Accompanying Mr Xi are prototypes in the same mould, such as Mr Jack Ma, founder of Alibaba, which has a virtual monopoly over China's Internet economy; Mr Pony Ma, whose Tencent runs the WeChat social media app used by about half a billion Chinese ; and Mr Zhang Yaqin, who defected from Microsoft last year to become president of Baidu, China's Google equivalent.

Chinese President Xi Jinping (centre) and his wife Peng Liyuan (behind him) arriving at Microsoft's main campus with Microsoft chief executive officer Satya Nadella (right) in Washington on Wednesday. Mr Xi first called on business elites, not political leaders, during his state visit. -PHOTO: REUTERS

Those executives are part of a new elite who control the most vibrant parts of an economy whose problems are concentrated in the inefficient state sector.

Yet, compared with their US counterparts, they answer far more directly to the (one) party in power, which sets rules, censors content and can, if necessary, shut them down.

At the top of that decision-making authority sits Mr Xi, who is not only general secretary of the Communist party but also president of the nation and head of the military to boot.

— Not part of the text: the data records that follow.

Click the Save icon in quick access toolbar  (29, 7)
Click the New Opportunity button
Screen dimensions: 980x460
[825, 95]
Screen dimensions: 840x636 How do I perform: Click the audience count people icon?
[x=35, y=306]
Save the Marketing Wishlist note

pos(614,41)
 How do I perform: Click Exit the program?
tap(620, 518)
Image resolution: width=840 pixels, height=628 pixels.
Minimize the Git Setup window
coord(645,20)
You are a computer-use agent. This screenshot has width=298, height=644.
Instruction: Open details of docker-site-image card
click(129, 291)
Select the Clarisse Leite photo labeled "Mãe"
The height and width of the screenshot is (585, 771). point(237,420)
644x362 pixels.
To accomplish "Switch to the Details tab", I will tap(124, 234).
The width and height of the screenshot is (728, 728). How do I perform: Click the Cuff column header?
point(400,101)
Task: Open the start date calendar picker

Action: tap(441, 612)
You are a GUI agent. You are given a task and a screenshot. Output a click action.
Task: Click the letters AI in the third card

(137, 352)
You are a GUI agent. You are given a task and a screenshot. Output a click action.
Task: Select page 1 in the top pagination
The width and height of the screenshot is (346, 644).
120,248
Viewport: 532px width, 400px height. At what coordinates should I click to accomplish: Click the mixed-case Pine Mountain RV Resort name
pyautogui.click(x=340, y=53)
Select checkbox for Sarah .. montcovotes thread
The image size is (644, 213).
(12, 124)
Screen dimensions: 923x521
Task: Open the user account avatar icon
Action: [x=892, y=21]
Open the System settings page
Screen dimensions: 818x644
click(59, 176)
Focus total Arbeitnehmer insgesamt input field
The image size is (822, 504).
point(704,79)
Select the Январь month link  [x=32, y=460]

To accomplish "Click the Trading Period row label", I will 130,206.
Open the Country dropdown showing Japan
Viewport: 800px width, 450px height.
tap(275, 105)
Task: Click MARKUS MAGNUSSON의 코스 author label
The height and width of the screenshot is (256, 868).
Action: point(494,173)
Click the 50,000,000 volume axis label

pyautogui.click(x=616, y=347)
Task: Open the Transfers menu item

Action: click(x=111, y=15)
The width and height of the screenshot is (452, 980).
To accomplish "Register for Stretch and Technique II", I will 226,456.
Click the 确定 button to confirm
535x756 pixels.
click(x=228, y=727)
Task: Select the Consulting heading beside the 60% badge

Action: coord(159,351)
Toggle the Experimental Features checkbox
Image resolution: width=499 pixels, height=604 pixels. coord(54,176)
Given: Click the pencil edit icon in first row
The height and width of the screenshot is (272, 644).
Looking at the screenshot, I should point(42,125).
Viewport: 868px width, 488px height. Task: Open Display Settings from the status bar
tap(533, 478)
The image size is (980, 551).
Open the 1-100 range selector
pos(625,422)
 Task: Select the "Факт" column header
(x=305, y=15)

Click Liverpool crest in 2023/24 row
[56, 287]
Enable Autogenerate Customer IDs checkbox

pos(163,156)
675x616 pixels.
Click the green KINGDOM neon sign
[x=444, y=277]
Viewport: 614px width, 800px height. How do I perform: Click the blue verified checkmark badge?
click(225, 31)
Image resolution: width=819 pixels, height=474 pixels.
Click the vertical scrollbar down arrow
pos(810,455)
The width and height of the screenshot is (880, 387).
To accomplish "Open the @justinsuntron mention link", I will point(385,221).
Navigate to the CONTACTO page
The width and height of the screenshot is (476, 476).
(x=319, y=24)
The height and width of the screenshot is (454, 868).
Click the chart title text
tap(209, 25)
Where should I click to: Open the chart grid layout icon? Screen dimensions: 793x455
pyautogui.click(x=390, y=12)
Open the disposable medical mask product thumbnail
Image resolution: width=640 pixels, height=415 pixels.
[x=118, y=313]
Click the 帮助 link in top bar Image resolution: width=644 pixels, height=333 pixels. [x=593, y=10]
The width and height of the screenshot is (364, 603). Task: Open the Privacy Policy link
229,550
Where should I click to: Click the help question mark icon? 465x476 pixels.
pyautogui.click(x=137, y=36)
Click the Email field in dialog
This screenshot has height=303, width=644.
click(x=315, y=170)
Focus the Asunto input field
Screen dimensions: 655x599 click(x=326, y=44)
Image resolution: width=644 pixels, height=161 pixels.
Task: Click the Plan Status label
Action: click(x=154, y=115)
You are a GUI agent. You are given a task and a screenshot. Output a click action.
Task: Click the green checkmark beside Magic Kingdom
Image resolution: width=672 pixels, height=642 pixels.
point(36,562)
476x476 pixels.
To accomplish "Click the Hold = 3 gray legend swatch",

Three years ago, when he last visited the US for a shirtsleeve shindig with Mr Obama on a Californian ranch, even close China-watchers did not know what to expect. Many thought he would be a low-key part of a collective leadership in the manner of Mr Hu Jintao, his predecessor. Others thought that, if he exerted authority, it might be to open up the political process.

Both predictions have proved wrong. Mr Xi has surprised everyone with his exercise of raw power, unleashing a sustained attack on corruption in the Communist Party and turning the screws on a People's Liberation Army that he deemed too flabby and compromised to defend China's interests. Under him there has been a crackdown on dissidents, lawyers and academics. Abroad, too, he has led a more assertive policy, building runways on artificial islands in the South China Sea and setting up international institutions that may one day come to rival the World Bank and International Monetary Fund.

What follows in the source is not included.